→ **EXERCISE DETAILS**
From the listing below, pull out every line where the string "menu" appears.

→ **WORKING DATA**
►

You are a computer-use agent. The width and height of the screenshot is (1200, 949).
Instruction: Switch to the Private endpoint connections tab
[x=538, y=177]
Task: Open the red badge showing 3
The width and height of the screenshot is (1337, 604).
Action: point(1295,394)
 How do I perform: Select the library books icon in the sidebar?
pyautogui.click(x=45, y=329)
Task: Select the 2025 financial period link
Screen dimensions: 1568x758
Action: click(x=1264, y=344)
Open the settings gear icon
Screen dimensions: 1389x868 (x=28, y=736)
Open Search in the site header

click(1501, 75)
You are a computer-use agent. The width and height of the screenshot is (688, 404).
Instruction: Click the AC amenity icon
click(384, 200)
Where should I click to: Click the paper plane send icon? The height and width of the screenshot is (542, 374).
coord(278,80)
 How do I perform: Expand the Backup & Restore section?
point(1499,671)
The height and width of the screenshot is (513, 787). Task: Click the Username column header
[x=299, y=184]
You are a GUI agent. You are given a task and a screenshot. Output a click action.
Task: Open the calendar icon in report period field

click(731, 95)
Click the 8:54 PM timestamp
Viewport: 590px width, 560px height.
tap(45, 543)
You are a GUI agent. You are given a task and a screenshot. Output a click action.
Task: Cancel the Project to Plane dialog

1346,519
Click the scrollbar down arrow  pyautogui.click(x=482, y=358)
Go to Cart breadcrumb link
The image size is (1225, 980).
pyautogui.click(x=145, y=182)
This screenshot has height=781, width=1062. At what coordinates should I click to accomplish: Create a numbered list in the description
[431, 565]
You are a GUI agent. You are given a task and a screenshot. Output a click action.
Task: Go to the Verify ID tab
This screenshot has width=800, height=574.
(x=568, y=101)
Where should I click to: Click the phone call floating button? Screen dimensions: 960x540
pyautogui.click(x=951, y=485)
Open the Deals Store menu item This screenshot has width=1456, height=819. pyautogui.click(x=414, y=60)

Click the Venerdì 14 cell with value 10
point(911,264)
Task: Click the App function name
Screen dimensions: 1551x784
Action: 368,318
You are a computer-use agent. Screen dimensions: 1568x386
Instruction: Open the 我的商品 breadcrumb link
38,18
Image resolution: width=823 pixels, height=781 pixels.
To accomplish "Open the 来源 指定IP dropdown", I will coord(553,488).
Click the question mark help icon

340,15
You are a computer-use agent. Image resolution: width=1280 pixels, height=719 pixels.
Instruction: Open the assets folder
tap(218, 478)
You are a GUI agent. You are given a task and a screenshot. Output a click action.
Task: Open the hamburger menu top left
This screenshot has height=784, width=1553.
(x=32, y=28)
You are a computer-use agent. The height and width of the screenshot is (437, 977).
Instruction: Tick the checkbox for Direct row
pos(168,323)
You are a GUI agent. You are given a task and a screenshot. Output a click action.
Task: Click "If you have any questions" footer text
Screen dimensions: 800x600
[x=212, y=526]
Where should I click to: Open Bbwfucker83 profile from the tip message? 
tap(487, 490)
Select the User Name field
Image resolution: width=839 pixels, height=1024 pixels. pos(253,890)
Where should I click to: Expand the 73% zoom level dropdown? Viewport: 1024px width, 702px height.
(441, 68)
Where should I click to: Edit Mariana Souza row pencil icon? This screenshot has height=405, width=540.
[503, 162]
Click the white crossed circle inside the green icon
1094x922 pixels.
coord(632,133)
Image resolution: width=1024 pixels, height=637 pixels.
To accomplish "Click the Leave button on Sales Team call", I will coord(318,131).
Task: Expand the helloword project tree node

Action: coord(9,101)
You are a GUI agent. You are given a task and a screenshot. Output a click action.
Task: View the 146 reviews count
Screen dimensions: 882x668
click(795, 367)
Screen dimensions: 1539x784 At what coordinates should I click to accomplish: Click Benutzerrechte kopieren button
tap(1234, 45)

◄

→ **TASK OUTPUT**
Open the Deals Store menu item This screenshot has width=1456, height=819. pyautogui.click(x=414, y=60)
Task: Open the hamburger menu top left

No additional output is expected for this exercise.